I think we all agree that last year took a terrible toll. We want normalcy again. Who can blame us? But, as for me, I also don’t want my kids to get COVID. It feels like a Faustian bargain. And so I’m weighing the lesser of two evils. On one hand, I could yank my children out of school entirely, which is absolutely unrealistic and would probably cause me to lose my job, my marriage and my sanity. On the other hand, I could send them back to school and hope for the best (masked staff, vaccinated teachers)…which is, truly, the only viable choice for me.
And so I’m shopping for masks as though my life depends on it (and it kinda does?) and sending chirpy emails to my 4-year-old’s preschool asking if every teacher is vaccinated (they are). Parenting is all about weighing risk and embracing the unknown in ordinary times, and this is the ultimate exercise in blind faith. As we approach Rosh Hashanah, a period of introspection and repentance, I’m wondering if I’m completely failing my kids by not making them sport hazmat suits.
I asked other parents who went remote last year how they’re coping. It’s not pretty.
“I’m being forced to subject my kid to a level of exposure I wouldn’t even want to do myself, and I’m fully vaccinated. I feel powerless and frustrated,” one mom told me.
“There are things about our school’s policy that terrify me, foremost being that close contacts of more than 3 feet aren’t expected to quarantine after exposure, that classmates aren’t notified of an infected classmate if their seats are more than 6 feet from the infected person, and that students will be eating lunch in the cafeteria. The Department of Elementary and Secondary Education has left us with no good options,” another frustrated parent messaged. “Schools aren’t equipped to prevent COVID spread, but an attempt at homeschooling would take an immense toll on our family emotionally and academically.”

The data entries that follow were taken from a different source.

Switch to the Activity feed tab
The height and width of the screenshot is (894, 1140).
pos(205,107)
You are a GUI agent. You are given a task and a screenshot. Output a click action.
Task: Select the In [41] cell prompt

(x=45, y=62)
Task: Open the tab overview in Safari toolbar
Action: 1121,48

“My kid definitely needs the socialization. I just hope that anxiety about getting sick doesn’t get in the way,” another parent told me. “I wish they’d distribute real masks—K94s and KN95s—to kids.”
A dad of two elementary-schoolers summed up my feelings entirely: “I feel like we’re sending our kids into some scary void.”
He told me that he feels dread as the school year arrives. I’m not quite at the dread stage, but I do look at my kids—who have very little clue about the risks that await next week—and wonder if I’m failing them somehow. Is this their last week of innocence? Or am I being completely melodramatic? Will they come home each day happy (and COVID-free)?
I just don’t know. And that’s the scariest feeling of all.